MONDAY SHIFT 05/18/2020

Welcome back to the Street Parking Vault. This is the workout of the day today - but also the TWENTIETH workout in the 25 weekly workout series - The Street Parking Vault!  Perform ANY VERSION (including SHIFT) of this workout and record your score before 5pm PST on Saturday - May 23 to receive credit for participating this week!

The 25 Vault workouts will each come up TWICE per year. Collect a score in the weekly time window for all 25 - and get a can't be bought Street Parking Vault T-Shirt! For more info - check out the Members Only Website!

SHIFT WARM UP
SHIFT WORKOUT

15 Min AMRAP
(As Many Rounds and Reps as Possible in 15 Min)

20 Alternating Lunges
20 Skip Overs / Single Unders
10 Push Ups
20 Skip Overs / Single Unders

No weight needed today!

Score: Total Number of Completed Rounds + Any Additional Reps
Goal: 6 Rounds +

For this workout, you will start with 20 alternating lunges, followed by 20 skip overs or single unders, 10 push-ups, and another 20 skip overs or single unders until 15 minutes are up!

The lunges should be unweighted and alternating. This means you end up doing 10 per leg per round. These may be forward stepping, reverse stepping, or walking lunges. Make sure you take a long enough step each time that the front heel stays down, with the knee out, when the back knee lightly touches (or comes close). Keep the chest up and drive through the heel to stand completely between reps.

If you are unable to lunge you may swap out alternating step ups.

For the skip overs /single unders, you will do 40 per round - 20 after the lunges and another 20 after the push-ups! You may swap out taps or plate hops/skips or you may also choose to do low step ups if jumping or skipping is not an option.

For the push ups you may do regular push ups, knee push ups, or even elevated push ups. Choose a type of push up that you can't just bust out 10 reps. It's ok if you need to break them up a bit.

Make sure the elbows go back and that the hands are just wider than the shoulders. No flaring elbows. Keep the belly tight and avoid worming or snaking. Go all of the way down to touch the chest  at the bottom, come all of the way up at the top.

You may also sub floor press for the push-ups!

MAMA MODIFICATIONS

LUNGES - If you have any pubic symphysis pain or SPD focus on keeping your pelvis neutral and your hips level. You could always do lighter weight, smaller step/less range of motion, or step up or forward instead of step back in the lunge lunge. You can also try stepping laterally onto a stack of plates or something instead of stepping back or up, sometimes this helps create some control in managing the position of the pelvis. Feel free to sub a squat or goblet squat for the lunges.

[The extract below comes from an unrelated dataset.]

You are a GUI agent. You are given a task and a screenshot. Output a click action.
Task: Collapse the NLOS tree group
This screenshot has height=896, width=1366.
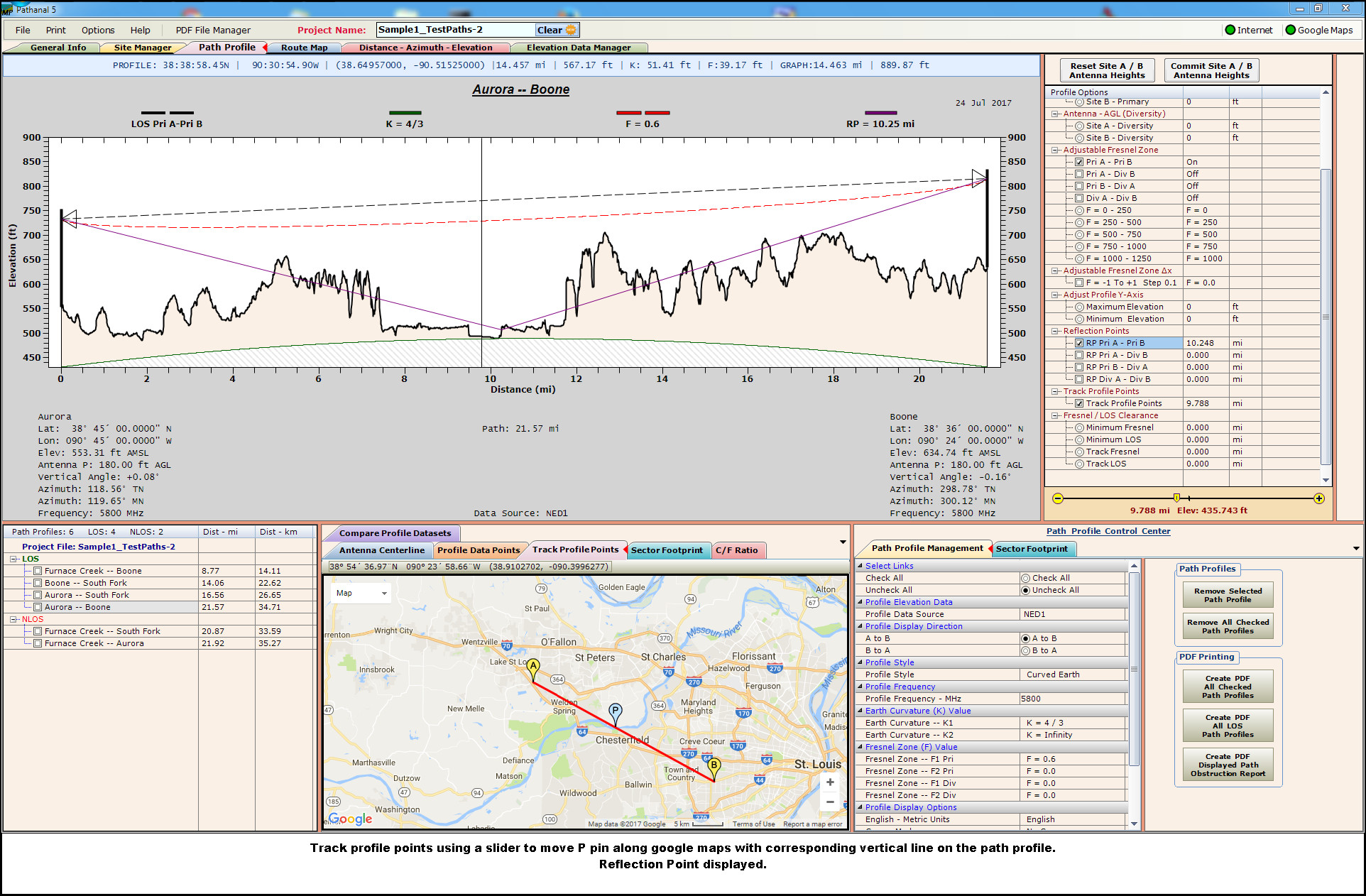pyautogui.click(x=13, y=619)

RUN/JOG - To avoid the added pressure to the pelvic floor that the impact from running can create, sub: Taps, Row, Bike, Farmer Carry, Sled Push/Drag, Quick Step Ups. If you're postpartum and working towards rehab-ing your core and pelvic floor you can choose from the same subs for pregnancy and/or scaling the distance that you run so that you can focus on your posture, breathing mechanics, and managing the pressure of your or and pelvic floor.

PUSH UPS - If you notice coning/doming in the plank position or if you find yourself straining to breathe or bearing down forcefully into your belly or pelvic floor, sub an elevated push up with hands on box, bench, wall, table, etc. or sub floor press, or bench press.